The final chapter of the book includes an exploration of why doctors misdiagnosed her for so long. She explains that unless doctors have seen her disease in practice, the text book detailing it is long forgotten, too rare to be on their radars. Also, many patients are misdiagnosed, because the symptoms can be attributed to another diagnosis; doctors stop searching for a diagnosis when they find something that seemingly fits. Or as she stated earlier in the book: "(the doctor) treated me like a head case when he couldn't figure it out."

The final chapter also includes "20 Lessons I Learned the Hard Way." Here is a subset: 
"1. Trust your gut: You're the only one who knows how you really feel. Even if you can't put a finger on it. Honor yourself by listening to what your body tells you. 
2. Be your own advocate: You are the only one managing your healthcare. Even when you run across the medical professionals who have a strong interest in helping you find answers, it's still up to you to take the next steps or to seek additional answers until one fits. You are not their responsibility. You are your responsibility. 
4. No one knows everything - not even doctors
6. Join an online support group: I can't emphasize enough the healing aspect of interacting with others with similar health issues as you. 
9. Track symptoms
11. Prepare questions in advance: Organize questions in order of importance. Tick them off the list as you and your doctor talk through your condition. Don't be afraid to speak up if they aren't all answered. 
14. Learn to say 'no'
15. Take notes: It's your medical appointment. You are paying for it. And you deserve the benefit of notes to refer to later to better absorb the information once your emotional distress has declined."
See her blog post, "Patients ... Advocate for Yourself" for a related list.

Scott Adams, creator of the Dilbert comic strip, wrote a very different book entitled, "How to Fail at Almost Everything and Still Win Big: Kind of the Story of My Life." I acquired a copy of this book unexpectedly and wasn't sure I'd read it, but I'm glad I did. I most definitely didn't expect to find a story therein of relevance to this blog.

Embedded in the book is the gripping story of Scott's 3+ year inability to speak aloud to other people. No doctor was able to help him, and he, like Becky, suffered through multiple misdiagnoses, the first (again) of which was that he had mental problems. Scott refused to give up.

What was he to do? " could I find a name for a condition that was unfamiliar to two ear-nose-throat doctors, two voice specialists, a psychologist, a neurologist, and my general practitioner? There was only one creature smarter than all of those doctors put together: the Internet."
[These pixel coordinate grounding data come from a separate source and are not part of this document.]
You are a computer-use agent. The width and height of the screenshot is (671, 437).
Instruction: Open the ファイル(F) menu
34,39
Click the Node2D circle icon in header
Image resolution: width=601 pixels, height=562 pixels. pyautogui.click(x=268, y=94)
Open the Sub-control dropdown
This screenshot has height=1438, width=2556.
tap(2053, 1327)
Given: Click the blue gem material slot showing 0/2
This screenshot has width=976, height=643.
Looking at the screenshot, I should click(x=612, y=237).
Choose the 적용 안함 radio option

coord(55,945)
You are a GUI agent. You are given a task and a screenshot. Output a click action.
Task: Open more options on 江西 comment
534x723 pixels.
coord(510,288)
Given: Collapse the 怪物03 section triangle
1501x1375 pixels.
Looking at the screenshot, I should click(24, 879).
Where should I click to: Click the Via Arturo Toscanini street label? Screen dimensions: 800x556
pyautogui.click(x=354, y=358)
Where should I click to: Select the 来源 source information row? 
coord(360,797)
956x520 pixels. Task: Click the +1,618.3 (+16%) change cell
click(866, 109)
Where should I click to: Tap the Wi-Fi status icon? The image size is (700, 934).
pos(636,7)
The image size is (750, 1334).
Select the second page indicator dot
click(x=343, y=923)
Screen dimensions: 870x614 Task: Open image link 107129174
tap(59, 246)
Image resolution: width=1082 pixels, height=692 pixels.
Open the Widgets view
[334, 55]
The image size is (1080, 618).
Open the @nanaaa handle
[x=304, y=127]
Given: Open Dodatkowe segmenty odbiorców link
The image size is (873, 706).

Scott used the Internet and succeeded in identifying his condition, which enabled him to find a doctor who knew the condition. He made an appointment.
"Within ten seconds of opening my mouth in her office, the doctor confirmed the diagnosis. I had a classic case. 
'What's the cure?' I whispered. 
'There is none' she replied. 
But that isn't what I heard. The optimist in me translated the gloomy news as 'Scott, you will be the first person in the world to be cured of spasmodic dysphonia.' And I decided that after I cured myself, somehow, some way, I would spread the word to others. I wouldn't be satisfied simply escaping from my prison of silence; I was planning to escape, free the other inmates, shoot the warden, and burn down the prison. 
Sometimes I get that way."
(An increasing number of patients with poor experiences of the healthcare system seem to get that way.)

And cured he became, and spread the word he has.